We then assumed that HVCRA neurons do not burst by linkage with a single HVCRA group, but that 80% of their bursts are locked to a first HVCRA group, and 20% of bursts are locked to a second group (in the simulations, the two groups were randomly chosen for each simulated HVCRA neuron). We expected these double linkages to create a washout effect in which clear RA burst pattern would no longer be seen. Indeed, by remapping just 20% of HVCRA bursts in this manner, very high and very low CSPs appeared less frequently (green curve in Figure 6), in disagreement with the data. This phenomenon was very robust because increasing p up to 99/100 and q up to 999/1000 was insufficient to reproduce the high peak at unit CSP. Thus, ultrasparseness of HVCRA linkage is necessary to explain the abundance of extreme CSPs.

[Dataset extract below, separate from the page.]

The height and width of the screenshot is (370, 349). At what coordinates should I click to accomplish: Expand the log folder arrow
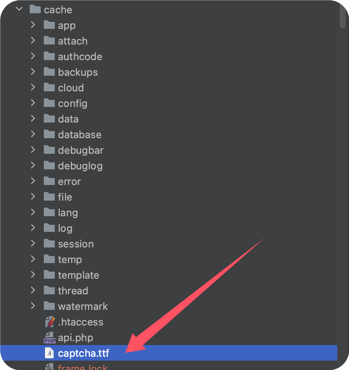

We also estimated the degree to which HVCRA groups are activated in sequence as opposed to random (nonsequential) activation. In principle, our sleep model in Figure 2B allows for almost arbitrary state transitions by means of a brief intermission via the ground state. However, reasonable values for p and q imply that nonsequential HVCRA-group activation is rare and that such events have little impact on the observed CSP distribution. To test our model assumption that fixed and sequential state transitions underlie sleep-related activity patterns, we performed simulations in which 20% of transitions between song states were nonsequential but completely random. We found that introducing such randomness into the model resulted in an altered CSP distribution in which zero CSPs appeared very infrequently, in stark disagreement with the data (blue curve in Figure 6). The reason for this lack was that with increasing time lag to HVCRA spikes, stray RA bursts started to appear due to random transitions, leading to non-zero CSPs. This phenomenon was very robust as it was not possible to remedy the scarcity of zero CSPs by changing p and q. Note that the peak at unit CSP was unchanged by the introduction of random transitions, presumably because unit CSPs arose only at very small time lags away from HVCRA spikes and thus were not significantly affected by the random transitions. In conclusion, the inclusion of few nonsequential transitions leads to severe decorrelation of RA spikes a few tens of milliseconds away from HVCRA spikes and to shortage of very small CSPs; therefore, nonsequential transitions of HVC activity must be very rare during sleep. Note that by the same argument, we could also exclude the possibility that two or more HVC-activation sequences can coexist at the same time. If this were the case, then extreme CSPs would be rare, even more so than by relaxing sequential order or ultrasparseness.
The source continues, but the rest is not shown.